Better Know a Cub: Pedro Strop

Pedro Strop was part of the trade that sent Scott Feldman over to the Orioles. While the "big prize" in that trade was considered to be Jake Arrieta, there's a great chance that Strop is going to provide more value going forward. He had a rought beginning to 2013 before he was traded to the Cubs. What's Strop likely to be? 

Pedigree

Strop was signed by the Colorado Rockies as an amateur free agent all the way back in 2002. He was 17 at the time, and toiled in the DSL all the way until 2006, as a 21. Bred as a reliever, Strop made his way to AA as a 23 year old (in 2009) and ended up to Texas. Baltimore claimed him in 2011 after Texas dropped him on waivers, and he more-or-less instantly became nails, posting a 0.73 ERA in his small sample size in '11 (12.1 innings), and was incredible in 2012 (66.1 innings, 2.44 ERA). The great 2012 season masked an average FIP of 3.59, and in 2013 luck reversed course and slammed him with a 5.40 ERA off of a 4.41 FIP to this point (and 7.25 ERA and a 5.51 FIP with the Orioles). He was thrown in the Arrieta/Feldman trade, and ever since he's been filthy. 

Pitch Selection

Strop has 2 pitches, with a 13 mph difference or so between them. He throws a fastball around 60% of the time, and it's fast.
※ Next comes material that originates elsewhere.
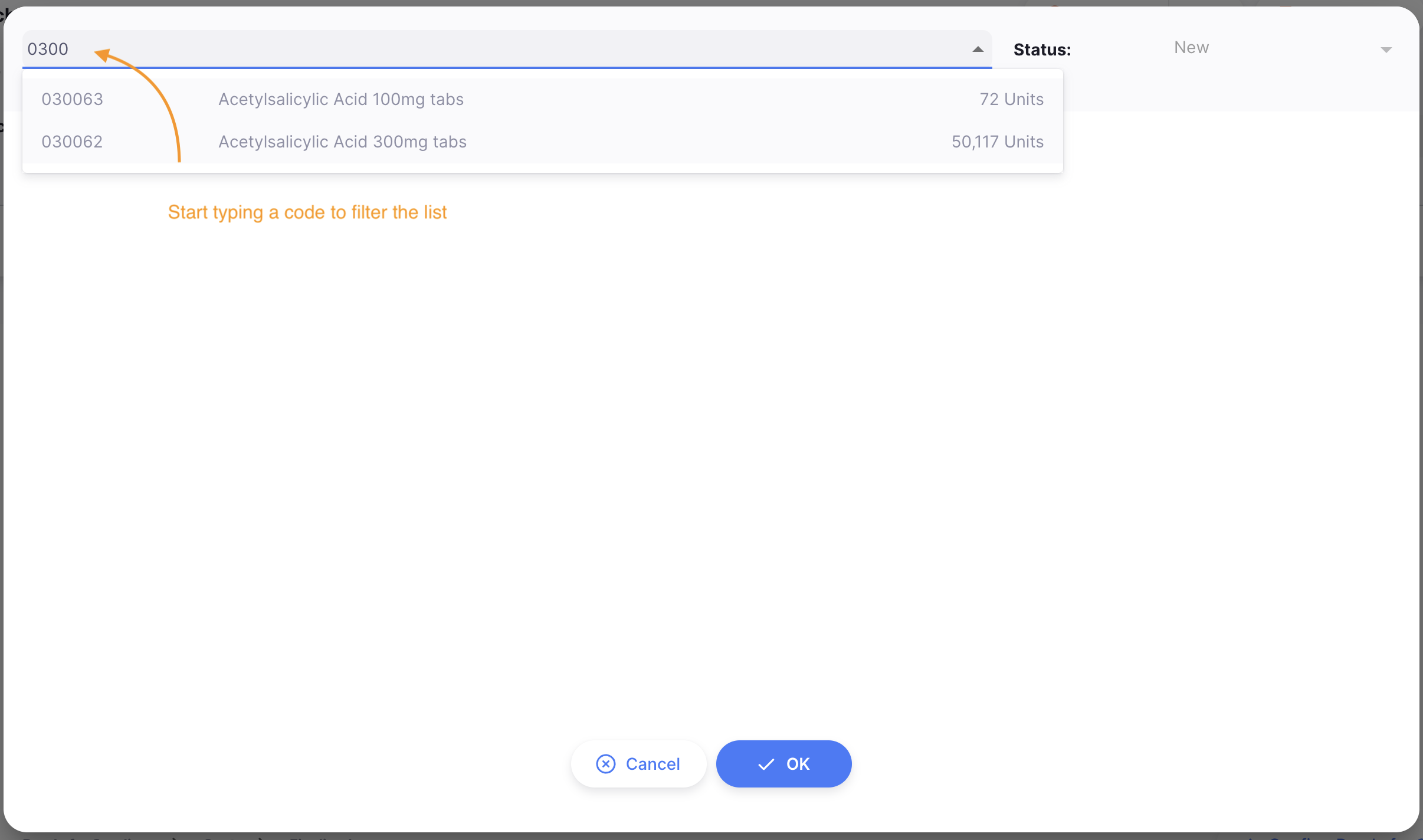
Task: Click the 50,117 Units stock figure
Action: point(996,142)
In 2013, his average velocity is 95.6 this season, and that's typical of Strop throughout his career. His success with the fastball came in 2012, when he finally started to get some run on it (it was very straight early on), but it's a flat fastball which leaves him prone to more than his fair share of line drives. He throws a slider 30% of the time, and it's really pretty effective as a change-of-pace pitch. It goes around 82 mph and has started to run in on lefties fairly well. Unfortunately, it's a Marmol-variety of slider that doesn't spend much time actually in the strike zone. He baits batters fairly well, and they aren't going to make contact, but he's got the chance to walk 3 straight batters every time he comes out. The other 10% are a split between a different fastball and a changeup which he rarely throws. His changeup is terrible and has been for years.

Stuff

Strop has always been a TTO guy. In his career, his K rate is 22.1%, his BB rate is 13.1%, and his HR rate is 2.2%. While his ERA has always been wildly different, his SIERA hasn't; it's mid-3s every year. His BABIP hovers around .270 – .280 in the past 3 years, which makes sense to me given the movement and velocity of his pitches, but his strand rate was awful with the Orioles last year (61.1%) and insane with the Cubs (100.0%). He's been hit-lucky in Chicago so far, as well, but he's also had a 1.22 FIP. I don't expect his K and BB rates to stay at 37.0% and 7.4%, but he should settle in nicely as the years pass.

Summary

The lack of a true 3rd pitch means that Strop only has value as a reliever, maybe as a closer or fireman potentially. He's 28, so he's not old or young, but the Cubs have team control until 2018, when he'll be 33. Strop's ceiling is as a closer (that probably walks too many to be dominant), but when his fastball loses a few miles or if his control slips even further he'll be out of baseball. I think he's got a chance a to be a cheap 7th inning or setup man as the most likely scenario, and that's a fine return for Scott Feldman all on it's own (a guy anyone could have signed for a reasonable amount this offseason). Perhaps it's not the sexiest get for a pitcher at the trade deadline, but Cubs fans should definitely remember the pain of a poor bullpen.